Вечереет. На улице северный ветер подмораживает лужицы. И все-таки пахнет весной. Растрепанные галки усаживаются на голых липах сквера. Воздух прозрачен и чист. Мягко стучат подковы рысаков по деревянной брусчатке Невского. Слышится смех. От всего этого моя тоска еще беспросветней. Ну что, что там случилось? Больна? Или такое совсем уж невероятное, как ее неожиданное замужество? Неужели Улагай все-таки перешел мне дорогу?

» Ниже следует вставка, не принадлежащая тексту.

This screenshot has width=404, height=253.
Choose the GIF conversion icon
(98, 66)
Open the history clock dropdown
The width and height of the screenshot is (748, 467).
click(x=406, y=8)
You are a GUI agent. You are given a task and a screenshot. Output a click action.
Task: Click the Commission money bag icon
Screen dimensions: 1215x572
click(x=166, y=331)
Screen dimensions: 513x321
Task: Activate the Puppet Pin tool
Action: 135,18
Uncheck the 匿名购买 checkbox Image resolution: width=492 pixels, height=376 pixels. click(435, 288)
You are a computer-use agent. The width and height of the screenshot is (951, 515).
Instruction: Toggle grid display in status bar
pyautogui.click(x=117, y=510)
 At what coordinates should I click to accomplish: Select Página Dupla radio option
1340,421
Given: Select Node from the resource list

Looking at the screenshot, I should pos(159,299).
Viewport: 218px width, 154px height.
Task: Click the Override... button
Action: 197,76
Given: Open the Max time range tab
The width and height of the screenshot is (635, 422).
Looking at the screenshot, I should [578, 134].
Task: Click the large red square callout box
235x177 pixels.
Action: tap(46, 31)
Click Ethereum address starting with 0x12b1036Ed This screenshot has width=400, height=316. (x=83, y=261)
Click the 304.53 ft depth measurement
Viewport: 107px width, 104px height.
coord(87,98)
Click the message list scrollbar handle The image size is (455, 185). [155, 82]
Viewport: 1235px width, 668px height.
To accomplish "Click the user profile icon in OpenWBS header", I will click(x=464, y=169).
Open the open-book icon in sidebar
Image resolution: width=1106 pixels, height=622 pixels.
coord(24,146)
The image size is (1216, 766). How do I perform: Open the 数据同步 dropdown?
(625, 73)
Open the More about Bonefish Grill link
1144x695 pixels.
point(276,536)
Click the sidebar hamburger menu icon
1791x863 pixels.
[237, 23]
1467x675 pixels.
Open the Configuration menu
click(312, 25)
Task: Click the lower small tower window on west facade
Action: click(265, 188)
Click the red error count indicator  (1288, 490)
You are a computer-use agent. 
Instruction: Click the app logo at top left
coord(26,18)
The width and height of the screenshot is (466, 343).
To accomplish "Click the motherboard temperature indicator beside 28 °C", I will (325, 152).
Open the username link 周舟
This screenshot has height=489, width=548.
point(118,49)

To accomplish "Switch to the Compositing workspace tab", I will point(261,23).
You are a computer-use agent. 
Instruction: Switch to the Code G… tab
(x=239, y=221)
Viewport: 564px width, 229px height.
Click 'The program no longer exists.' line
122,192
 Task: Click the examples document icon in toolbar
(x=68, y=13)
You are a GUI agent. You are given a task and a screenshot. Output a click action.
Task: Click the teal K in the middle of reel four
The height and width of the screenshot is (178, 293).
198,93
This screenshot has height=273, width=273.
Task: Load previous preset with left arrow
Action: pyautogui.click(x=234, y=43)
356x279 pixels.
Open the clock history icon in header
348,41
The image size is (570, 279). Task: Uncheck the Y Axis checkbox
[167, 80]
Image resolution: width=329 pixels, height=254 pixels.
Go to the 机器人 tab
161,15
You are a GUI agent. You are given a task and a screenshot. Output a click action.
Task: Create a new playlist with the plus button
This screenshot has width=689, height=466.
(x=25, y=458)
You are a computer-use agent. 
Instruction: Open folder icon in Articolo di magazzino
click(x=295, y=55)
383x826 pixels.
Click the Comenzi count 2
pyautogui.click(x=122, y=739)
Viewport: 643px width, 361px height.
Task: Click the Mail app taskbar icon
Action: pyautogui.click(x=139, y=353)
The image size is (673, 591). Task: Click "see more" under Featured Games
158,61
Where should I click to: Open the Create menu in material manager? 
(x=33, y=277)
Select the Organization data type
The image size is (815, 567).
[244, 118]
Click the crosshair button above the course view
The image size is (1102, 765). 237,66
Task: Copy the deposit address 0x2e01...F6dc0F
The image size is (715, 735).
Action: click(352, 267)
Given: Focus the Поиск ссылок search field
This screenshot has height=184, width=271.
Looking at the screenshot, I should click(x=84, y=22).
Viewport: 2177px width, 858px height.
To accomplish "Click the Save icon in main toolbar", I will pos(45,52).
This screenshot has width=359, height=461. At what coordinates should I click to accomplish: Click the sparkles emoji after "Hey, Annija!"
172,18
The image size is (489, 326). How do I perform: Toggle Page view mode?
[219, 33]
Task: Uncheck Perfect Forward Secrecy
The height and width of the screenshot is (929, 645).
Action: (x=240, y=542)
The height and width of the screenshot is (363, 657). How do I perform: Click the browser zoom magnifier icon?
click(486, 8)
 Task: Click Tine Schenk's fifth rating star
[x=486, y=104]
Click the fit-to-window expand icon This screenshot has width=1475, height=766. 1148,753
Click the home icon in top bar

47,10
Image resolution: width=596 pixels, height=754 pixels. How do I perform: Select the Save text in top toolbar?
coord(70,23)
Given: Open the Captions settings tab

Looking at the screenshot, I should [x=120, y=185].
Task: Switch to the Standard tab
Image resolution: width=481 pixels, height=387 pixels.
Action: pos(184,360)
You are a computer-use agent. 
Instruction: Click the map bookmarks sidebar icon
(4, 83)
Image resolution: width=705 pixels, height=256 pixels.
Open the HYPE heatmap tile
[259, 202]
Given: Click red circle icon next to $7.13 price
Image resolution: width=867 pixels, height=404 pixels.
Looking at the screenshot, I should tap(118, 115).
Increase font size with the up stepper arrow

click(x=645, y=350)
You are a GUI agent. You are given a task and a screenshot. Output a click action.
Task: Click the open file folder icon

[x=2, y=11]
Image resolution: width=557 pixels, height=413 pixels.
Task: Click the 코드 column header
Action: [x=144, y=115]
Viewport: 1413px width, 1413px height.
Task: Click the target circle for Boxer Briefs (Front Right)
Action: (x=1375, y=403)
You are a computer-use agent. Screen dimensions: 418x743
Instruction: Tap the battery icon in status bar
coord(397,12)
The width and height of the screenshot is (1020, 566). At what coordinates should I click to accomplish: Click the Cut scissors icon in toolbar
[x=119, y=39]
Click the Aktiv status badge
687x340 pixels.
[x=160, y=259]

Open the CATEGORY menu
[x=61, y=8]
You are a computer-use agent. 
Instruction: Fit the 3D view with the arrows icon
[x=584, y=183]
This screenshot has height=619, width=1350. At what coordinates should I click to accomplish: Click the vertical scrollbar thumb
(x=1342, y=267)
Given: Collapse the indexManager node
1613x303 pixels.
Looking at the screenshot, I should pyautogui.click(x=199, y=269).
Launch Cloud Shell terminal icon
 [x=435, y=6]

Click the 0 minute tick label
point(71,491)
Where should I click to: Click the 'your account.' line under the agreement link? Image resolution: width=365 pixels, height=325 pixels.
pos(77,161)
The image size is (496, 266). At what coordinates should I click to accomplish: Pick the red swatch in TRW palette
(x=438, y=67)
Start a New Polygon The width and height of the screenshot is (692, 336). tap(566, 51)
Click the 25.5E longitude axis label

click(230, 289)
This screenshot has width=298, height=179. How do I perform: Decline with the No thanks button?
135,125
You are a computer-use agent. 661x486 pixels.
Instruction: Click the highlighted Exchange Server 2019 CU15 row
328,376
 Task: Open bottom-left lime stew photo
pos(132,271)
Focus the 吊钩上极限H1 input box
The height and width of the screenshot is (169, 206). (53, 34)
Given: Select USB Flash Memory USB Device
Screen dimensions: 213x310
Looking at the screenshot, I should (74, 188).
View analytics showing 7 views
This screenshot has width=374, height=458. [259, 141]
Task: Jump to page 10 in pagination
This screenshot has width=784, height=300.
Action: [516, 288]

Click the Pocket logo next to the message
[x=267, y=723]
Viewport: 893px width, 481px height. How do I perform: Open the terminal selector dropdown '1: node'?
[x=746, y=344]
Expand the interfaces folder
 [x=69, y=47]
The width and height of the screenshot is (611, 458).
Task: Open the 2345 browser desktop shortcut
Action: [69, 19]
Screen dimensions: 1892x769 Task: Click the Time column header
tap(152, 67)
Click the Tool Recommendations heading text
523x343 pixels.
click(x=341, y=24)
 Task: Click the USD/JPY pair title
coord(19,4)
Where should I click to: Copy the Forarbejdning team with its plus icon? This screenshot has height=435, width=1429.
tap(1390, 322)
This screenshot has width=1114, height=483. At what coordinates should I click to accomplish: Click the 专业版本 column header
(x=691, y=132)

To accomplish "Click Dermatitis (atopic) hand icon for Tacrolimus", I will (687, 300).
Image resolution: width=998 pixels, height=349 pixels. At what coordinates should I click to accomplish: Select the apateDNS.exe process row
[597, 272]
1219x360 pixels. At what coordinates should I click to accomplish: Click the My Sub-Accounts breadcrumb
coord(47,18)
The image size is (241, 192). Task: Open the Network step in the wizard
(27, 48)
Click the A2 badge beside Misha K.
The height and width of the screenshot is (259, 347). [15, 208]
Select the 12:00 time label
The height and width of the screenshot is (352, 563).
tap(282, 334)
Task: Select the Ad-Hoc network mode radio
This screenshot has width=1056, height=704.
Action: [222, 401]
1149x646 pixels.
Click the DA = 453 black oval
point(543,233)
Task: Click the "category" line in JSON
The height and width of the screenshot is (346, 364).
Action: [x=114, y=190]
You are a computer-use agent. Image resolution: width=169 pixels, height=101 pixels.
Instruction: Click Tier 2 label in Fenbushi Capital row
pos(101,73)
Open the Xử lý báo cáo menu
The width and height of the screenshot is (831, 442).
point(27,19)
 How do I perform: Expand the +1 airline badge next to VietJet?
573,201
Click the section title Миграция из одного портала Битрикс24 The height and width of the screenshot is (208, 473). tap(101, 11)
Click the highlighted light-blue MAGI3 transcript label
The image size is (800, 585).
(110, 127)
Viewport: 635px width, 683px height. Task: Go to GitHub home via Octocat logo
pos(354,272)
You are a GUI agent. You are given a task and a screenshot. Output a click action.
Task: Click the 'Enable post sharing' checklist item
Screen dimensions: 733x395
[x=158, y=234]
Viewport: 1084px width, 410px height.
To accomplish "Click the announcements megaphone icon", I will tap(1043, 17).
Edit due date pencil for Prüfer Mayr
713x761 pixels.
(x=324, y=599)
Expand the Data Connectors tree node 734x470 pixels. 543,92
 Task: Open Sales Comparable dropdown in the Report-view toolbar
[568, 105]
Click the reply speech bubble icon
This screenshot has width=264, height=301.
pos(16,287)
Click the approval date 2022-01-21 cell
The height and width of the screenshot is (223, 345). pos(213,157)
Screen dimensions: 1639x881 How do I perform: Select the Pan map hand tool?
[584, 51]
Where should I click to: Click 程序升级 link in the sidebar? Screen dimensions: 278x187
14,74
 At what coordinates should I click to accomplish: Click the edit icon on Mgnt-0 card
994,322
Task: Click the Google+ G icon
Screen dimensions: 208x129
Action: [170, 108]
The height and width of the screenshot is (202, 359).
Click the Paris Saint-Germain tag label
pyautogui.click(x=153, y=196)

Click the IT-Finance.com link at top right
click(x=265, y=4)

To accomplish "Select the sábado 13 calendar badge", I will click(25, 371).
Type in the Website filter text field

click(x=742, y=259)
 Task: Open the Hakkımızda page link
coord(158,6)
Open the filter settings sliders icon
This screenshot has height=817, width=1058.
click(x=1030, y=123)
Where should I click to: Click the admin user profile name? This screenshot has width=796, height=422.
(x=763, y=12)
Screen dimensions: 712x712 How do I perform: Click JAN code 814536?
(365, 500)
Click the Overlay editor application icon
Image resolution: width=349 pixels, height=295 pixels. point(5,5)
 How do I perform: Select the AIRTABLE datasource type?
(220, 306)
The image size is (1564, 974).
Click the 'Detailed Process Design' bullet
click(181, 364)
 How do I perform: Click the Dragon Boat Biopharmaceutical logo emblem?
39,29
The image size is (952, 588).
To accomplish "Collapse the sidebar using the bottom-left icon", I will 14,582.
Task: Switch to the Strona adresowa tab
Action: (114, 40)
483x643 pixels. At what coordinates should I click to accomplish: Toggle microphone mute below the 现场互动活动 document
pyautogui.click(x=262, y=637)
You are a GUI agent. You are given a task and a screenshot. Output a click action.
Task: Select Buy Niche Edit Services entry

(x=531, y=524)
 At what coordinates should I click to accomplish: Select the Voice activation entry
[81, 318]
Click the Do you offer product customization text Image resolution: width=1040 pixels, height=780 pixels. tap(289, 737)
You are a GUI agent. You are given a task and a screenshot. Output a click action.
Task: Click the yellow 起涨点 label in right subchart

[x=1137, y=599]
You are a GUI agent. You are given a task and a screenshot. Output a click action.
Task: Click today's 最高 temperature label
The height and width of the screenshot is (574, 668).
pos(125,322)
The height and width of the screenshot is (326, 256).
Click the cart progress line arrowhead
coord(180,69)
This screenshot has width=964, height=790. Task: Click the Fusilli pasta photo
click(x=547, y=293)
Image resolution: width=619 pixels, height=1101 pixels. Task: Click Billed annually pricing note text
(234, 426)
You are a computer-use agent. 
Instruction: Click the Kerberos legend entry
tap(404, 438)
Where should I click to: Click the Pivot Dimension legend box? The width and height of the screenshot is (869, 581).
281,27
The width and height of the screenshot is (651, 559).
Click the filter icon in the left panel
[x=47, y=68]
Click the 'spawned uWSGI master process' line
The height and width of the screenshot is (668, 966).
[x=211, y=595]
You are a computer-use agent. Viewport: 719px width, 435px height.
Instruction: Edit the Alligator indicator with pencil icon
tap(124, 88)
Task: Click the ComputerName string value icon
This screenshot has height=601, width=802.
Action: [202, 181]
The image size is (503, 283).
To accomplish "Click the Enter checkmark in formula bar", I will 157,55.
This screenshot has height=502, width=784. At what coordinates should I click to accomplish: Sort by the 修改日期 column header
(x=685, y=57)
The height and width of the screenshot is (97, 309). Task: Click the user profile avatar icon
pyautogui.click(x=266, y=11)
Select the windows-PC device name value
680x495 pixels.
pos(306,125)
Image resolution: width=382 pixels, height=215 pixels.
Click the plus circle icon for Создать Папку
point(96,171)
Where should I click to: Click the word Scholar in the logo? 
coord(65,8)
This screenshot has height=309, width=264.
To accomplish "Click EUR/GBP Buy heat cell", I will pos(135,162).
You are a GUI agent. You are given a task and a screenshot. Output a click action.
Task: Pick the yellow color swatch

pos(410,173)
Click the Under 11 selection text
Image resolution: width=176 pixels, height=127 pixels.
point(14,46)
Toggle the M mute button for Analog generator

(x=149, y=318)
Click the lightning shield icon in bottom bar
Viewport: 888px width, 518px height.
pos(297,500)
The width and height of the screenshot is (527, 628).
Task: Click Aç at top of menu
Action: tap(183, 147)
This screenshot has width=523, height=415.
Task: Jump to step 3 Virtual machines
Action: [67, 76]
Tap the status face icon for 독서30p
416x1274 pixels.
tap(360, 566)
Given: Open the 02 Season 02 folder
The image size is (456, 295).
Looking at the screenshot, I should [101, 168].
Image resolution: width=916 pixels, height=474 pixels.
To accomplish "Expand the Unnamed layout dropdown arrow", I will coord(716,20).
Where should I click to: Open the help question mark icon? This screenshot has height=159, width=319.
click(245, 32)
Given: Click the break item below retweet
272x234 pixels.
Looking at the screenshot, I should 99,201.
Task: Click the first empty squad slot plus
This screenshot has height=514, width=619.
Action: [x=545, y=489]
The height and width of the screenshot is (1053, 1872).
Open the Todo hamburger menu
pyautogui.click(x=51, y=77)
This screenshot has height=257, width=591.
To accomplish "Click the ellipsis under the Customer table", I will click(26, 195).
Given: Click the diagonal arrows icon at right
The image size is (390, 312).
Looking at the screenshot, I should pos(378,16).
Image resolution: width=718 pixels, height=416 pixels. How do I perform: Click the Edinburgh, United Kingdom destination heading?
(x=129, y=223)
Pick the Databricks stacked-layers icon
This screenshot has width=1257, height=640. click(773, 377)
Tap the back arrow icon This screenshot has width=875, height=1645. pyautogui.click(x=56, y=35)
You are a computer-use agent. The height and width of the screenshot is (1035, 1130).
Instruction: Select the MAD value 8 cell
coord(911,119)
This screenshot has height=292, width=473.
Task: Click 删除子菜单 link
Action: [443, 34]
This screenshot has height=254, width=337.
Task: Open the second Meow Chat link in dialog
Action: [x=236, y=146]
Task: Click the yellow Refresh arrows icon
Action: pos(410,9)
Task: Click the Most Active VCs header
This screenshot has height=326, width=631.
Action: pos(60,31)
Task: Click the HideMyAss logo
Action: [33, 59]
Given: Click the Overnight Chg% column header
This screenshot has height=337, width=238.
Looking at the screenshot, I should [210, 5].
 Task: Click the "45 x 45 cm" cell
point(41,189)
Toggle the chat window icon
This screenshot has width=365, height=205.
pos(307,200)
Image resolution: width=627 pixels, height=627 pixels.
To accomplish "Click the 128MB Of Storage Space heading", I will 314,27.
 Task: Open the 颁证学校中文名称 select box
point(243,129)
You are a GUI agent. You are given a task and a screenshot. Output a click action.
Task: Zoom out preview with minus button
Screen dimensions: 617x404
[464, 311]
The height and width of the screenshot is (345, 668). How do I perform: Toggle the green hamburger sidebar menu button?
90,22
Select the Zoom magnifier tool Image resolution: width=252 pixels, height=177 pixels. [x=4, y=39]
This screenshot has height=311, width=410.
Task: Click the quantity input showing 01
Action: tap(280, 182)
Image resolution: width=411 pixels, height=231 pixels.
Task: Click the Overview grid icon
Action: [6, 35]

На ходу расстегивая пальто, я рывком открываю дверь нашей комнаты и останавливаюсь, оглушенный. Иного слова и не придумать. Саша Кухаревич чинно восседает на своем постоянном месте у окна, а через стол от него, там, где обычно работаю я, сидит... Данута.
Протираю глаза. Она подымается и вспыхивает, как маков цвет. Через силу, как-то неестественно смеется. Затем губы ее горестно вздрагивают. Данута делает несколько шагов ко мне и с плачем падает на грудь.
Я растерян и, надо сознаться, больше испуган, чем обрадован. Не могу сказать и слова. Да и как, что скажешь, когда она плачет?..
- Не пугайте его, Данута, - слышится рассудительный голос Саши. Он подходит к нам. - Андрей, это нервный срыв. От радости. Для горьких слез нет ни малейших оснований, она успела все мне рассказать. Садитесь, друзья хорошие, рядком да потолкуйте ладком... Я, пожалуй, удалюсь, а вы тут с глазу на глаз.
Тихо закрылась дверь. Сквозь слезы на лице Дануты прорезалась виноватая улыбка. Кончиками пальцев она вытерла мокрые щеки. И поцеловала меня мокрыми солеными губами.